Bantock's Griffin & Sabine

Griffin & Sabine: an extraordinary correspondence / Nick Bantock
San Francisco: Chronicle Books, c1991.
48 p.

I think most people are pretty aware of this book, which spent over two years on the bestsellers lists when it was first published, and spawned all sorts of accompanying merchandise -- notecards, stationery, postcards and so on.

But I hadn't read it in years, so I picked it up again, and utterly enjoyed it. I had forgotten most of the story, and so got to explore and uncover clues once more. But the true joy in reading this is the format.

Bantock is an artist and a writer, born in the UK but living in Vancouver. This book brought the concept of collage and mail art to a wider audience. I love the fact that the story is told through postcards, and envelopes from which to pull out separate letters.
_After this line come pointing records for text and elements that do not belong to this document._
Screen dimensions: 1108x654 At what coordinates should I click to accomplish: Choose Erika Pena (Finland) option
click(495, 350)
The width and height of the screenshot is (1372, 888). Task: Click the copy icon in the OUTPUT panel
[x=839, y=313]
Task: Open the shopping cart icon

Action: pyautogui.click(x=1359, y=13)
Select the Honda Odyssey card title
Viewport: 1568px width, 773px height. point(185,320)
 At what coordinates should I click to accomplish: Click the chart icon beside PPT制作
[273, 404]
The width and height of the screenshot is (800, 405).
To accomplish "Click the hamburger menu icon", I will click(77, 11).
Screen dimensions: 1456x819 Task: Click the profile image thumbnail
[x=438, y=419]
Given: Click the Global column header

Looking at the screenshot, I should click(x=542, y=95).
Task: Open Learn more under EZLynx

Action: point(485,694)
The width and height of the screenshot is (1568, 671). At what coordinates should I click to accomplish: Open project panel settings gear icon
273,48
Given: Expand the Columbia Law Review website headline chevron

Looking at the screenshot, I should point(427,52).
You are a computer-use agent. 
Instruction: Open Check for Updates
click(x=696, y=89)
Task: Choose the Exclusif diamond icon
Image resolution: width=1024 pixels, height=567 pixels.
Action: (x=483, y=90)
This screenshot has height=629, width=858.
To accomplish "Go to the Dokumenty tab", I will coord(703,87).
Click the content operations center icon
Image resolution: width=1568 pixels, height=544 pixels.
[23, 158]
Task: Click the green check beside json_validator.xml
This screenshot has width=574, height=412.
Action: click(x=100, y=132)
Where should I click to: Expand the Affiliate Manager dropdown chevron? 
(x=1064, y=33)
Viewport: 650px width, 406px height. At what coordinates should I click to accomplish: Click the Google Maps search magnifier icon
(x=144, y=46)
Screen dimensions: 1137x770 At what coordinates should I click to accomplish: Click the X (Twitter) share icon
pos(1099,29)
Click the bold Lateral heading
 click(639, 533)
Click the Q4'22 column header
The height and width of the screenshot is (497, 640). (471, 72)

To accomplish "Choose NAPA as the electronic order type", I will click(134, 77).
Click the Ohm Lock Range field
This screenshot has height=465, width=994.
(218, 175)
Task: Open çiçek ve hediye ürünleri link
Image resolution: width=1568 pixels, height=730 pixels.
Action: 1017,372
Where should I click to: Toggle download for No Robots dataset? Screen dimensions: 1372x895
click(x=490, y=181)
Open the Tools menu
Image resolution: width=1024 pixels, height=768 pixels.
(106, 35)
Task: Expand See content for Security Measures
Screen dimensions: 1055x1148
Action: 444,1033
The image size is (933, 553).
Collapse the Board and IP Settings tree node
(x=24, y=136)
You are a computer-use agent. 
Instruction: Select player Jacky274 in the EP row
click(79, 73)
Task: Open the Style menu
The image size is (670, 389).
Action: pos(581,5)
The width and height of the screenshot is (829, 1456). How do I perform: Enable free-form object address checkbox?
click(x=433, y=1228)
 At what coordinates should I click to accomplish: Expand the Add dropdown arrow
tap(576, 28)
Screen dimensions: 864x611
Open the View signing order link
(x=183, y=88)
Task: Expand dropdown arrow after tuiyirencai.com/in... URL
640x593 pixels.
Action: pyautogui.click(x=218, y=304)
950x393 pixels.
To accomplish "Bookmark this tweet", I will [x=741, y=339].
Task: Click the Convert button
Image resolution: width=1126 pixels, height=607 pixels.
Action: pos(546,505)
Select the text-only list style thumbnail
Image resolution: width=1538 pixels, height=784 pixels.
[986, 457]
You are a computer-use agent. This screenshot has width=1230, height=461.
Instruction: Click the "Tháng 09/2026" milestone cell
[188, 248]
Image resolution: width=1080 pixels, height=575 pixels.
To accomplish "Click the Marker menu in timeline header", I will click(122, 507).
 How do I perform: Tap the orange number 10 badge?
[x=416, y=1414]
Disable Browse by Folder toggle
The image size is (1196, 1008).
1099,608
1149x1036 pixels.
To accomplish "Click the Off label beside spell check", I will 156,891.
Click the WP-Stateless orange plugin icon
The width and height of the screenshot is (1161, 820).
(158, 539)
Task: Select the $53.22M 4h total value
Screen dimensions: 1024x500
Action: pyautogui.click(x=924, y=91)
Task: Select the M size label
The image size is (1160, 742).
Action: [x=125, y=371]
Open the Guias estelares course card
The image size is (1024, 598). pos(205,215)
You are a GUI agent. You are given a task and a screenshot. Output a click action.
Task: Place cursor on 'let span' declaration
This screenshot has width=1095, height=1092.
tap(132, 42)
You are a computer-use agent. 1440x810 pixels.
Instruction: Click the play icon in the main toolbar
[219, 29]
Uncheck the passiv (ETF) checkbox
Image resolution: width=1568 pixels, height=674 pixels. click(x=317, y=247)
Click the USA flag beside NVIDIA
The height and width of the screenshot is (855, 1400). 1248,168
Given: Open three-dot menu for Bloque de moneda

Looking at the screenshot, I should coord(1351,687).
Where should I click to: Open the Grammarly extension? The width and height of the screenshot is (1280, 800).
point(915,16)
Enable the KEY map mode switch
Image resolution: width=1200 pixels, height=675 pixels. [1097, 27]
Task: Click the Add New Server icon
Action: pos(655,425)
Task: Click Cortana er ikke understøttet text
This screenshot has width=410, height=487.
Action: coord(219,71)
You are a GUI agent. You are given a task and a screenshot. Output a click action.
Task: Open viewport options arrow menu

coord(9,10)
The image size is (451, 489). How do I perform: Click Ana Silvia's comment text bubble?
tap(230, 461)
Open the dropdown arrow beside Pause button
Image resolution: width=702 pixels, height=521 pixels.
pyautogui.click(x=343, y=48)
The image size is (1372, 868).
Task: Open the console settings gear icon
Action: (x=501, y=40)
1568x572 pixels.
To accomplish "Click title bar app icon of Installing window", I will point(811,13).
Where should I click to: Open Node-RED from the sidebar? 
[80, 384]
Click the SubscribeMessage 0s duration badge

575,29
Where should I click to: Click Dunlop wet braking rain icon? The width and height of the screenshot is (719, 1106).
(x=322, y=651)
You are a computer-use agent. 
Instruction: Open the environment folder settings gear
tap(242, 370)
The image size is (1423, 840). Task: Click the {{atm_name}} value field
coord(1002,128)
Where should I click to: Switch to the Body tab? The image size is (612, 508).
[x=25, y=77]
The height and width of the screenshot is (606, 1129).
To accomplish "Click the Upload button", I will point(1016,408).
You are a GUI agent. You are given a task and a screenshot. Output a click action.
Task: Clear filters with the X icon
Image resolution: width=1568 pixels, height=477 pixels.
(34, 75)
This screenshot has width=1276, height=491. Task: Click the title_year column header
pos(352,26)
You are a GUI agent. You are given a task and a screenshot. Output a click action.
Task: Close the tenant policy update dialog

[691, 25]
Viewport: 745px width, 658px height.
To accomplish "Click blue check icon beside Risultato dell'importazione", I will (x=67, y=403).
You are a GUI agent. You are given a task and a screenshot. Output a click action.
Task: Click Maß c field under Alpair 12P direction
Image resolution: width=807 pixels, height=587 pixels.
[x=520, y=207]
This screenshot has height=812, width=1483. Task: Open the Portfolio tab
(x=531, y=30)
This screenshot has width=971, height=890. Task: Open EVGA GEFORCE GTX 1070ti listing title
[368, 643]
I love that some of the messages are typed, and some are written in a fine brown fountain pen. Holding Sabine's letter above the actual book, and reading "her" handwriting and seeing her artwork sketched out, made me want to turn immediately to my correspondence pile and write some more letters!

It's also mysterious -- Griffin begins to receive an unexpected correspondence from Sabine, a women heretofore unknown to him. She lives on a distant island, and seems to know far too much about his artwork, more than he has told anyone. She sends him decorated mail, seeing as how she has the fabulous job of designing the stamps for her island republic.

But she also claims that they have a psychic connection. What is this all about? Well, Bantock leaves us with a cliffhanger ending, so of course we must read on, discovering book two and three of this trilogy to get the facts. I'll be reading those shortly, and sharing more on what I find...

I love the size and the glossiness and the colour of each page in this book. It's really artwork in book form, and for anyone fond of letter writing and all the ephemera of mail art (who could that be?) it's a very satisfying read. It's short, but mysterious mail is compelling on its own, and when such intriguing art is a part of it, I can't help myself, I love it.


  1. This is one of my favorites!! I love Bantock's art, and the story is so interesting and unpredictable. Have you read any of his other books? I really enjoyed The Venetian's Wife...even though it wasn't written in letters & postcards. :)

    1. I have the next 2 in the G&S series to read, and then The Venetian's Wife! I love his style and the images are just so great to pore over and examine.

  2. Oooh, I re-read this for my mini "Fridays are for Letters" fugue last year and I was shocked to find that I loved it every bit as much. I was afraid some of the shine would have rubbed off, but no, just as lovely. And for you too!

    1. Yes, I still loved the tactile nature of it, actually pulling letters out of envelopes, the handwriting, etc. So lovely!